Art, money, and ill intent collide in Interview magazine editor Bollen’s (Lightning People, 2011) sophomore novel.
Mills Chevern (“You know by now that Mills Chevern isn’t my real name”) arrives in Orient, on the North Fork of Long Island, as an adolescent drifter. He leaves a somewhat more established figure in the community, both suspect and savior. What happens in between is the subject of all kinds of speculation in Bollen's leisurely yarn, for his arrival coincides with a rash of murders in the placid community, a haven for the well-to-do and a slew of real estate agents, developers, and artists (“the sex was miserable, but they were artists who craved misery”) who depend on those richies for their livelihoods. One, Beth, a native of the place with an intimate knowledge of where all the previous bodies are buried, so to speak, takes Mills in, courting the bad temper of a memorable Romanian artist who serves as a kind of Greek chorus to the later proceedings, growling and grumping. As the bodies mount, the huge pool of suspects begins to dwindle somewhat, for everyone, it seems, has a reason to kill; as Mills laments, “How can that detective suspect me when all these people had a motive?” Given all the possibilities, the identity of the real killer, in a nicely paced tale that unfolds deliberately over the course of 600 pages, is a nice surprise.
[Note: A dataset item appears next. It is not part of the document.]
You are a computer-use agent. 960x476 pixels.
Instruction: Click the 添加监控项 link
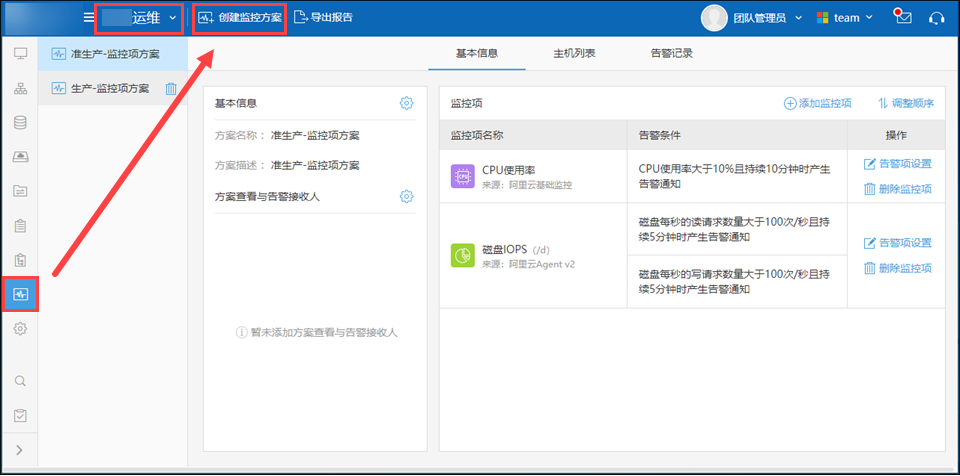click(x=817, y=103)
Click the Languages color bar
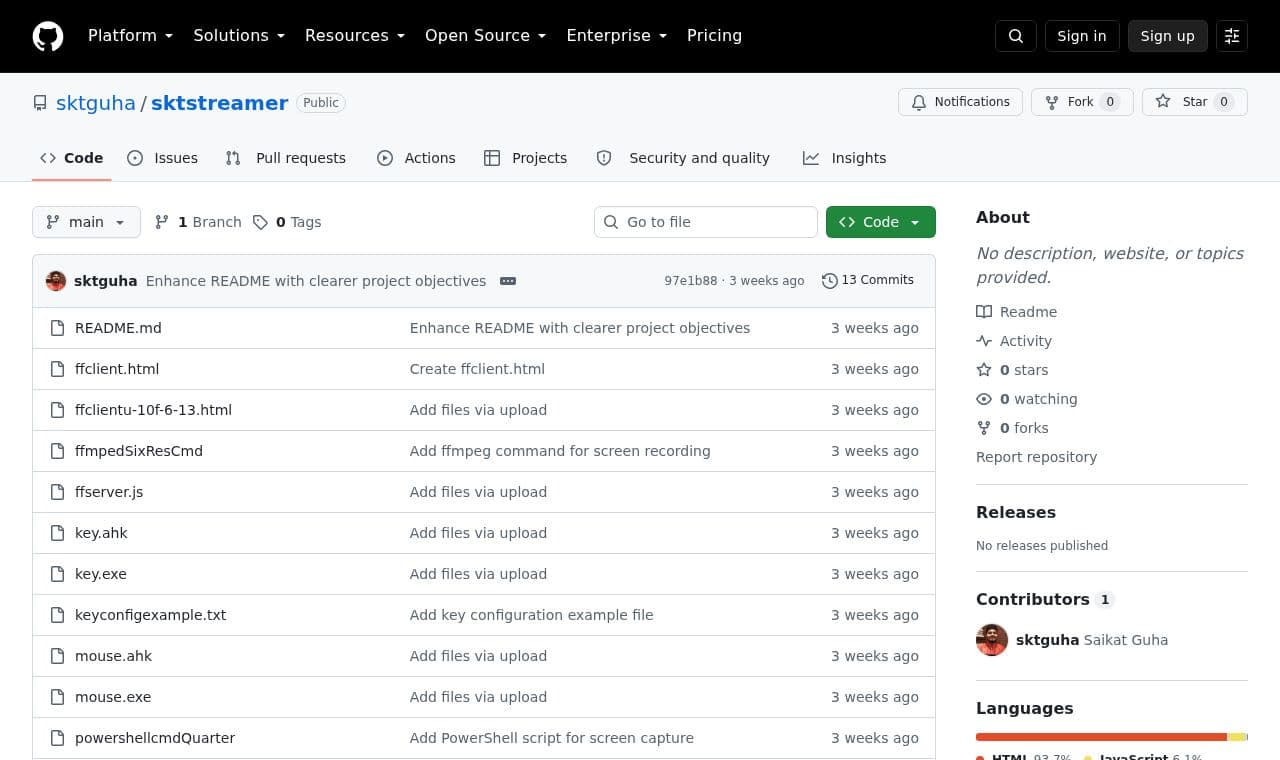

Bollen could have chosen to sneer, scold, and satirize, for, he lets us know, at least some of the victims had it coming. But he mostly plays it straight—except, that is, for the moments of perilous same-sex entanglement, reminiscent of the best of Patricia Highsmith. And no one emerges unscathed from the gossipy tale, full of crossed storylines and small-town malice; Bollen has a real talent for summarizing character with zingers that nicely punctuate the story: “‘I love you too,’ she said, chain-rolling and chain-smoking her cigarettes, a one-woman factory, her mouth a purple waste-management vent.”
Skillfully written, with delightful malice aforethought.